### EXTRAIT DE PAGE
####
Carcinose péritonéale, quid de l’imagerie ?

La carcinose péritonéale est une complication grave propre à certains cancers de la cavité abdominopelvienne, notamment ceux de l’ovaire, du côlon, de l’estomac, du pancréas ou plus rarement de l’appendice. Au moment du de leur diagnostic clinique, les cancers ovariens sont d’emblée compliqués d’une carcinose péritonéale dans 75 % des cas, loin devant les cancers gastriques (17 %) et colorectaux (10 %). Le pronostic de cette atteinte péritonéale est sombre, puisque la durée moyenne de la survie après son identification est estimée à environ six mois (extrêmes 1-9 mois), toutes causes confondues.

Cependant, des taux de survie à 5 ans pouvant atteindre les 50 % ont été obtenus dans certaines formes cliniques de cancers ovariens ou colorectaux métastatiques en recourant à des stratégies thérapeutiques locorégionales agressives qui reposent principalement sur la chirurgie cytoréductrice couplée à la chimiothérapie intrapéritonéale hyperthermique.

Encore faut-il que la carcinose péritonéale soit limitée et complètement résécable, le pronostic étant conditionné par la persistance de cellules cancéreuses au sein du péritoine qui est considéré in fine comme un organe à part entière dans la mise en œuvre de ces interventions pluridisciplinaires lourdes. Ces dernières ne sont efficaces que chez des patients soigneusement sélectionnés et c’est là que l’imagerie va jouer un rôle critique.

Le rôle critique de l’imagerie

Quel est le rôle des diverses techniques d’imagerie dans cette évaluation semi-quantitative de la carcinose péritonéale d’origine ovarienne ou autre ? C’est à cette question que répond une revue exhaustive de la littérature internationale destinée aux radiologues confrontés régulièrement à cette problématique. Elle n’en intéressera pas moins d’autres spécialistes, qu’il s’agisse des oncologues, des médecins nucléaires ou d’autres cliniciens curieux par nature.
####
### JEU DE DONNÉES
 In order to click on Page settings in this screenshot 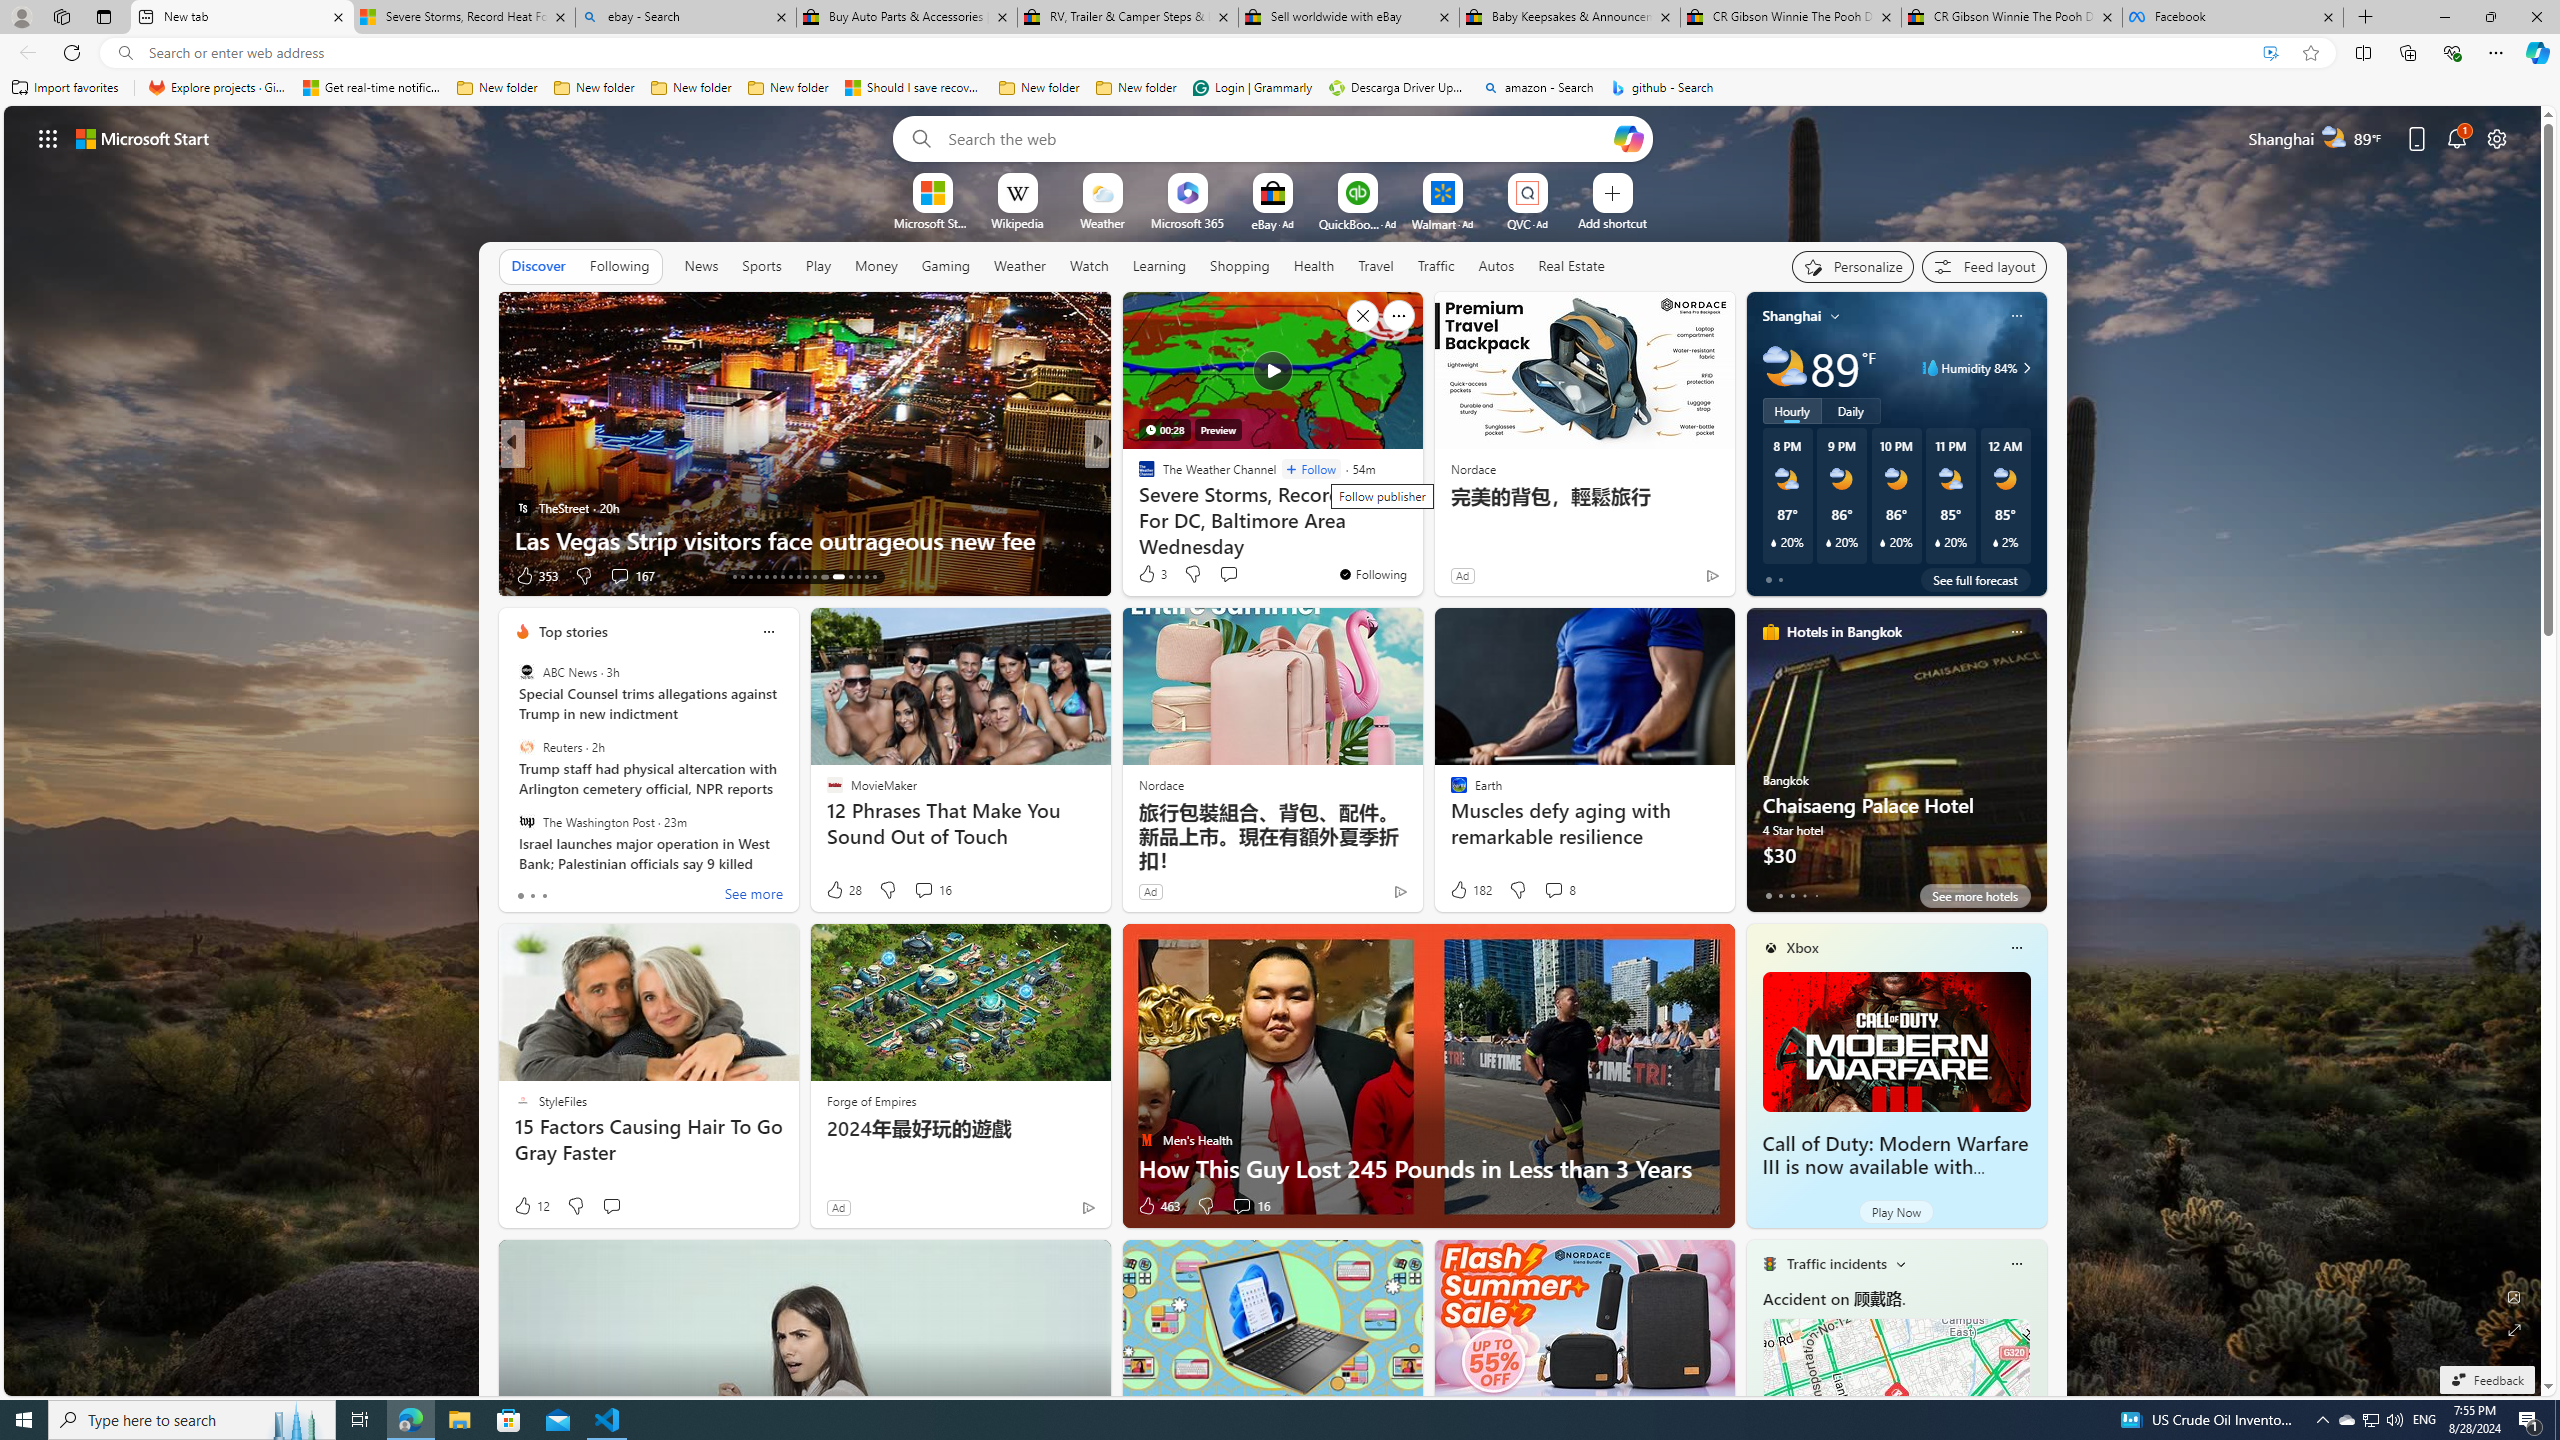, I will do `click(2497, 138)`.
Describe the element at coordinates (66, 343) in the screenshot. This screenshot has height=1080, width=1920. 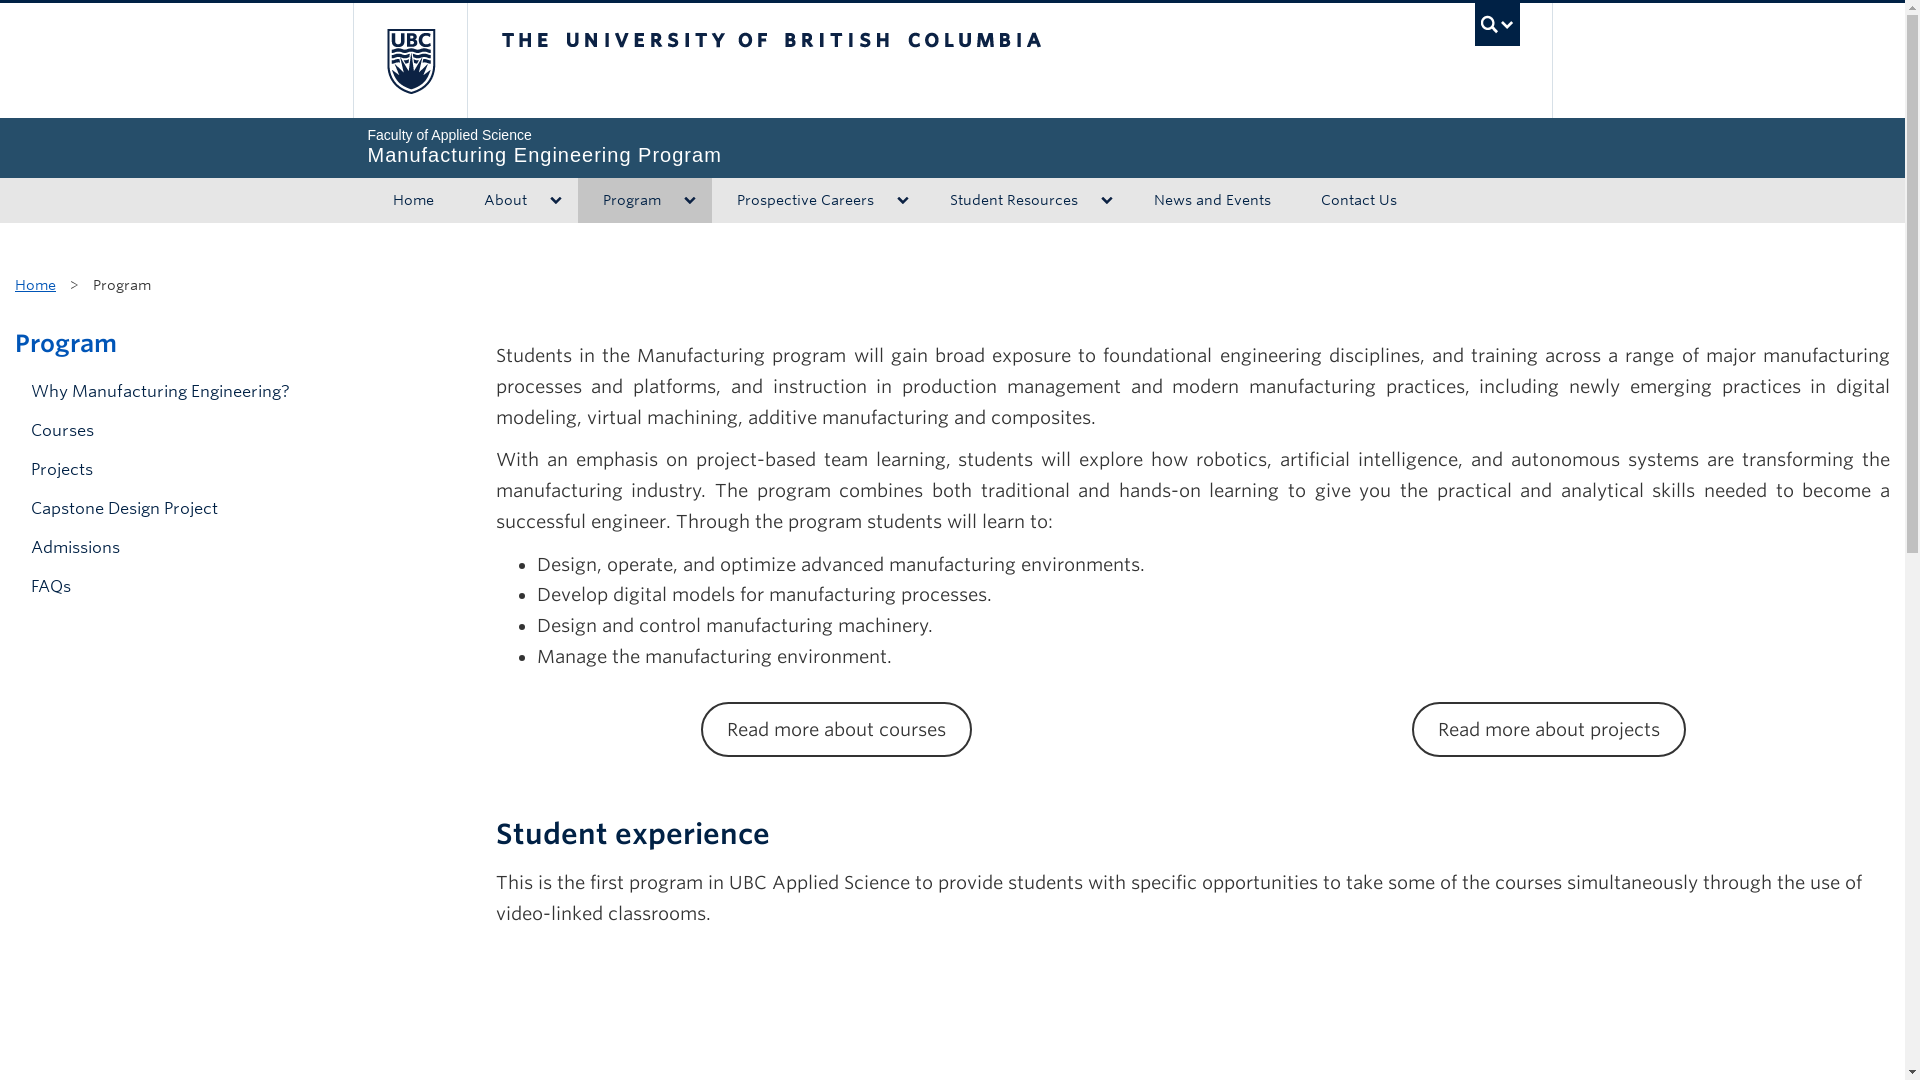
####
### EXERCICES PROPOSÉS
A: Selon le texte sur la carcinose péritonéale, quelle est la durée moyenne de survie après l'identification de cette atteinte ?
B: Reprenez le texte sur la carcinose péritonéale à la suite de sa dernière phrase.

### RÉSULTATS ATTENDUS
A: Environ six mois (extrêmes 1-9 mois), toutes causes confondues.

B:
La laparoscopie peropératoire reste le gold standard dans le bilan d’extension péritonéale d’un cancer ovarien ou colorectal, mais il s’agit d’une procédure invasive qui a ses limites intrinsèques et ses risques certes faibles, mais significatifs. Parmi les techniques d’imagerie non invasives désormais disponibles, c’est le scanner abdominopelvien avec injection de produit de contraste qui est l’examen le plus performant dans l’évaluation semi-quantitative de la carcinose péritonéale. La quantification des lésions péritonéales évolutives repose sur la segmentation de la cavité abdominale en neuf régions anatomiques et de l’intestin en quatre segments incluant le jéjunum et l’iléon.

Dans certains cas complexes, l’IRM peut apporter des informations complémentaires qui permettront de préciser la topographie ou la nature d’un foyer suspect. De fait, elle peut compenser le manque de spécificité de certaines anomalies détectées par le scanner.

La tomographie par émission de positons couplée à la tomodensitométrie (TEP-TDM) et réalisée après injection intraveineuse d’un analogue du glucose, le 18F-FDG est largement utilisée dans le bilan d’extension de nombreux cancers : force est cependant de reconnaître que son apport dans l’étude du péritoine est plus limité, même si elle permet de détecter certains foyers hypermétaboliques avec une sensibilité toutefois insuffisante pour garantir une prise en charge thérapeutique optimale. Son intérêt majeur est la détection des autres localisations secondaires de la tumeur primitive. L’échographie abdominopelvienne, pour sa part, a également une place limitée, mais elle peut contribuer, dans des cas précis, à affiner le diagnostic étiologique de certaines lésions.

La combinaison des techniques d’imagerie précédemment évoquées est souvent nécessaire pour parvenir à une estimation précise de l’étendue et de la topographie des lésions péritonéales. Le scanner abdominopelvien avec injection de produit de contraste est à effectuer en première intention, mais les autres techniques d’imagerie non invasive ont un rôle à jouer conditionné par le contexte clinique, ses particularités ou sa complexité. La place de l’intelligence artificielle dans l’interconnexion des stratégies diagnostiques et thérapeutiques reste à définir, mais elle pourrait s’avérer intéressante. Le suivi et l’évaluation de la réponse au traitement peuvent reposer en partie sur la FDG-TEP-TDM.

Dr Philippe Tellier

Référence
Reginelli A, Giacobbe G, Del Canto MT, et al. Peritoneal Carcinosis: What the Radiologist Needs to Know. Diagnostics (Basel). 2023 Jun 5;13(11):1974. doi: 10.3390/diagnostics13111974.